2017-1It’s that time of year again…time to review the year that is ending and plan for the new year that is about to begin. The last week of December is an excellent time to take stock of professional goals and achievements. The review begins with a few simple questions:

For 2016: Goals/Achievements

What were your top professional goals this year?

What were your greatest achievements? (list as many achievements as you like)

Which achievement are you most proud of? Why?

What was the greatest lesson you learned? In what way are you applying that learning to your career?

For 2016: Unachieved Goals

What goals did not get completed? Why?

Will any of these unachieved goals move into 2017? Where do they fit in your priorities?

For 2017: Goals

What are you most looking forward to in the new year?

What are your top goals?

What skill(s) do you want to improve or add? In what way will that skill help to advance your career?

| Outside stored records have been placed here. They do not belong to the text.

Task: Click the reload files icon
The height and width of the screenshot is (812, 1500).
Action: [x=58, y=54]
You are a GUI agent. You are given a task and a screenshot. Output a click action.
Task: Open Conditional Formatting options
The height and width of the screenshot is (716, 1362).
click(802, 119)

How will you reward yourself when you achieve your goals?

Paying It Forward

In what way will you help others achieve their goals? (Will you serve as a mentor or coach? Will you help to develop an initiative for young leaders within your company?)

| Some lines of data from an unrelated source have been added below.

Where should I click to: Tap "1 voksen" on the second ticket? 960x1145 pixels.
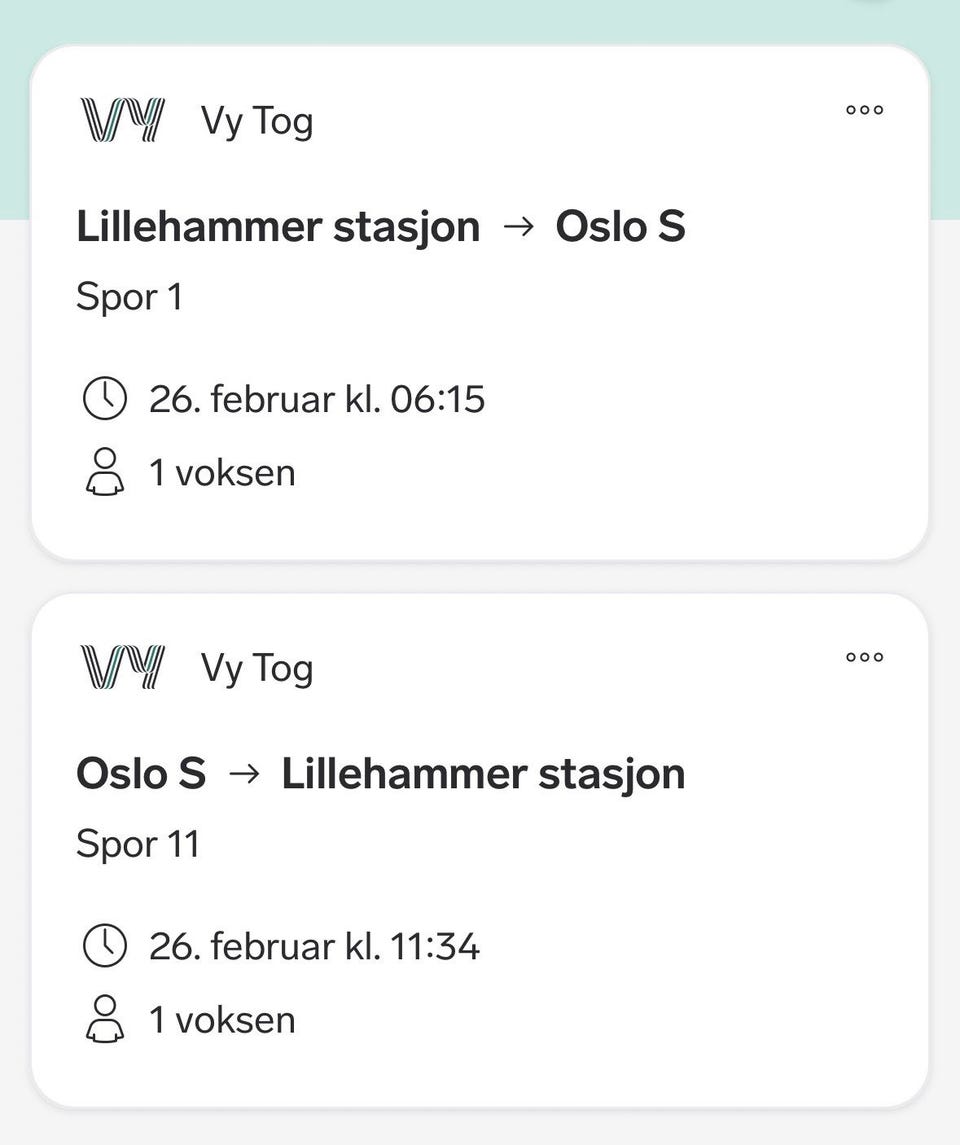222,1019
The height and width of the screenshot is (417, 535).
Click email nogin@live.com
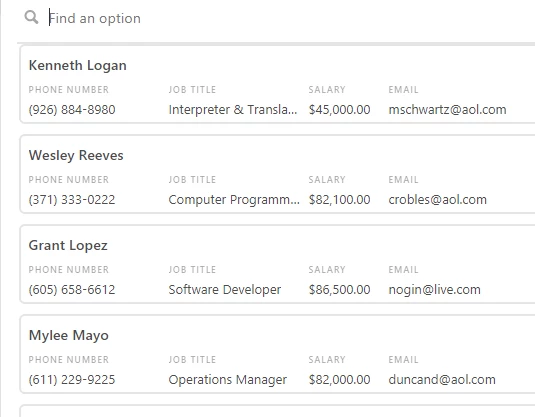(x=434, y=290)
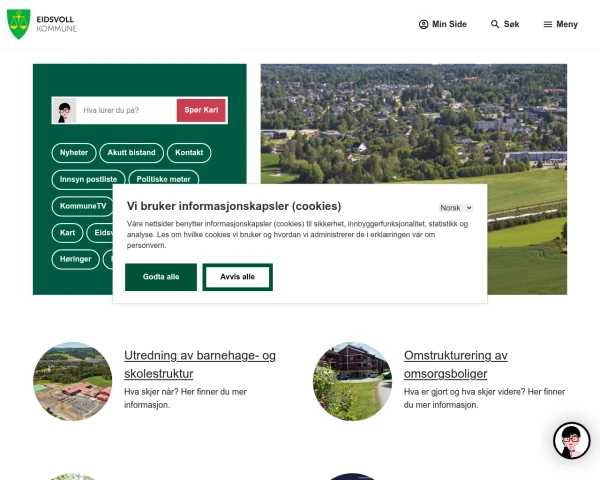Click the Eidsvoll Kommune coat of arms logo
Screen dimensions: 600x480
point(18,24)
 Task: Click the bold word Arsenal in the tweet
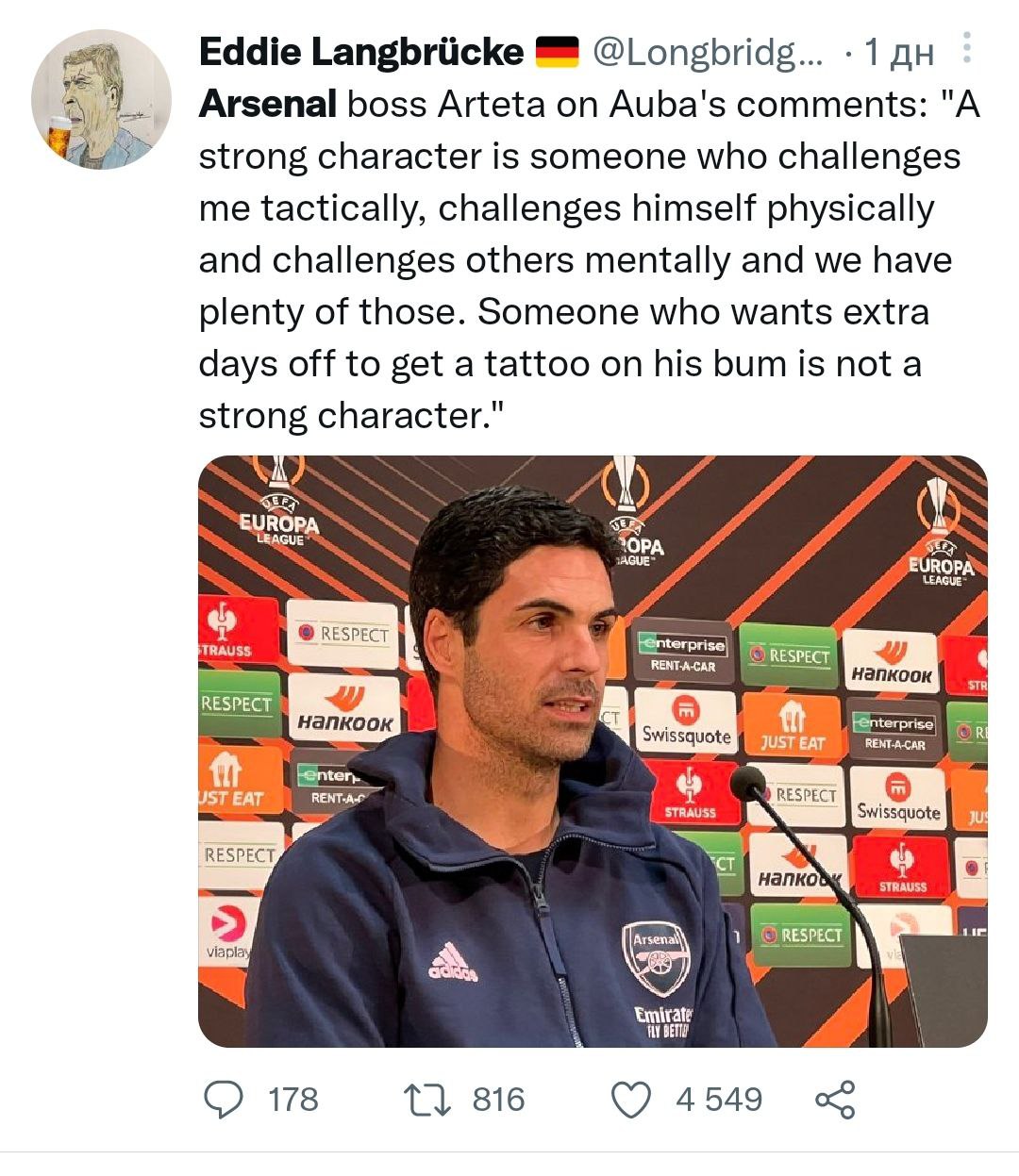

How will you recognize or reward others for exceptional work?

In what way will you help to create an open, supportive environment at work?

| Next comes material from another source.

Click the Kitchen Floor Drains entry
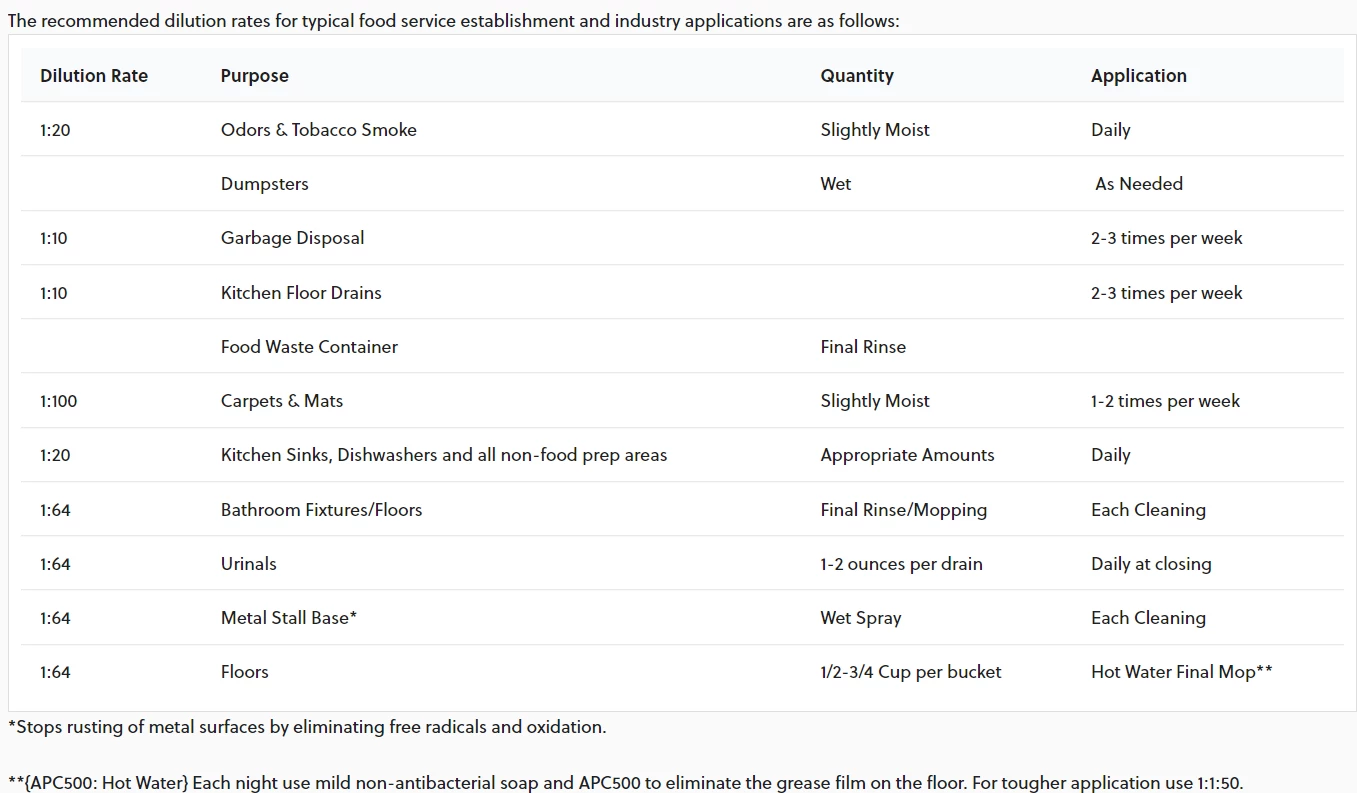This screenshot has height=793, width=1357. point(301,293)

Taking the time to answer these simple questions is time well invested. By reflecting on your achievements for 2016 and focusing on goals for 2017, you will enter the new year with a fresh perspective on the work that lies ahead. If you like the process, ask these questions at the end of each quarter as you prepare for the next. By the end of 2017, you will be so used to the process, you will be ready for another new year. Who knows? In a year, you may be even further ahead in your career than you anticipated!